President Clinton issued an Executive Order on December 7, 2000 recognizing that existing workers’ compensation programs have failed to provide for the needs of the injured beryllium workers and their families. The President stated that this serious problem was complicated by the fact that the DOE and its predecessors encouraged and assisted the DOE contractors in opposing the claims of workers who sought benefits.
The President directed the Federal government to assist workers in obtaining benefits by providing all pertinent and available information necessary for evaluating and processing the claims. Clinton ordered that this was to be accomplished in a manner that would ease the administrative burden upon the injured workers and their survivors, respecting their dignity and privacy.
In January 2001, the Clinton administration proposed amendments to EEOICPA which would permit the injured workers to elect a lump sum benefit in the amount of $150,000.00 as provided in the current law or compensation for lost wages provided for by the new legislation. The concept of compensation for lost wages is a traditional remedy for workers’ compensation under both Federal and State systems. The payment of medical expenses is provided for under both the current legislation and the new proposals.
The President established an Interagency Working Group composed of representatives from the Office of Management and Budget, The National Economic Council, and the Departments of Labor, Energy, Health and Human Services, and Justice. The Secretary of Labor will have primary responsibility for administering the program and developing the necessary paper and electronic forms to process claims. The Secretary of Health and Human Services will promulgate regulations no later than May 31, 2001 to establish guidelines to determine whether a cancer is causally related to an exposure and to establish a method to estimate radiation doses. The Secretary of Energy and the Advisory Board on Radiation and Worker Health will provide technical assistance and information to assist in identifying and notifying potentially eligible individuals of the availability of compensation benefits. The Department of Energy has already reviewed its records for the past 60 years and has published a list of 317 sites that employed in excess of half a million people in 37 states, the District of Columbia, Puerto Rice and the Marshall Islands. The Attorney General has been charged with the responsibility of developing procedures to notify potential claimants. An Advisory Board on Radiation and Worker Health composed of 20 members who are representative of the scientific and medical communities will assist the Secretary of Health and Human Services in establishing further guidelines.

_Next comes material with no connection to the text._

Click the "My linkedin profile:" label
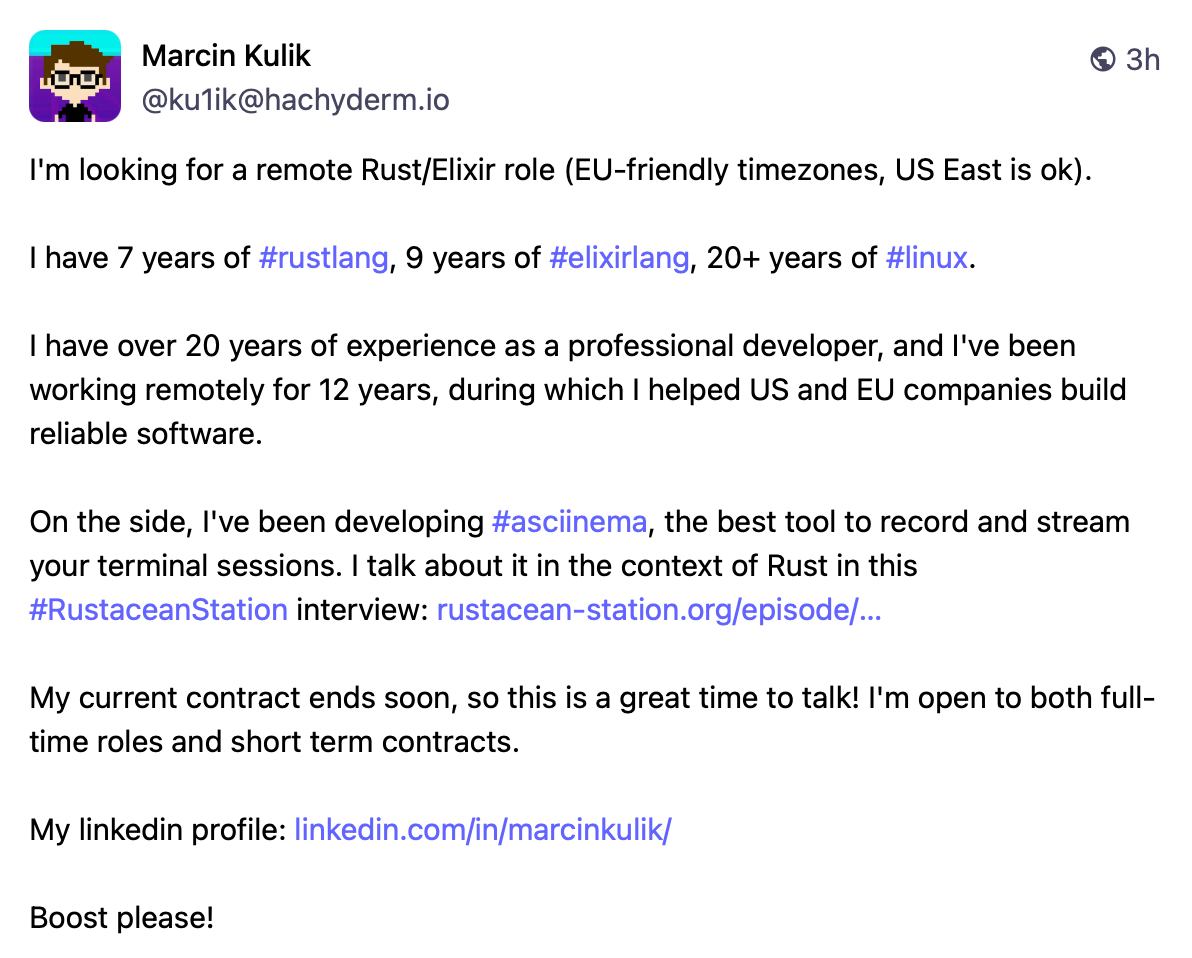pos(158,830)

While the Federal government has recognized the need for a fair and timely compensation program for the energy workers who have sacrificed their health to build the nation’s nuclear defenses, the issue remains whether the program will be administered in a remedial fashion and whether it is simply 40 years too late. Does EEOICPA and the proposals that followed merely shift responsibility from the private sector to government at the expense of the lives of this country’s energy workers who helped win the cold war but who may never enjoy the peace that followed?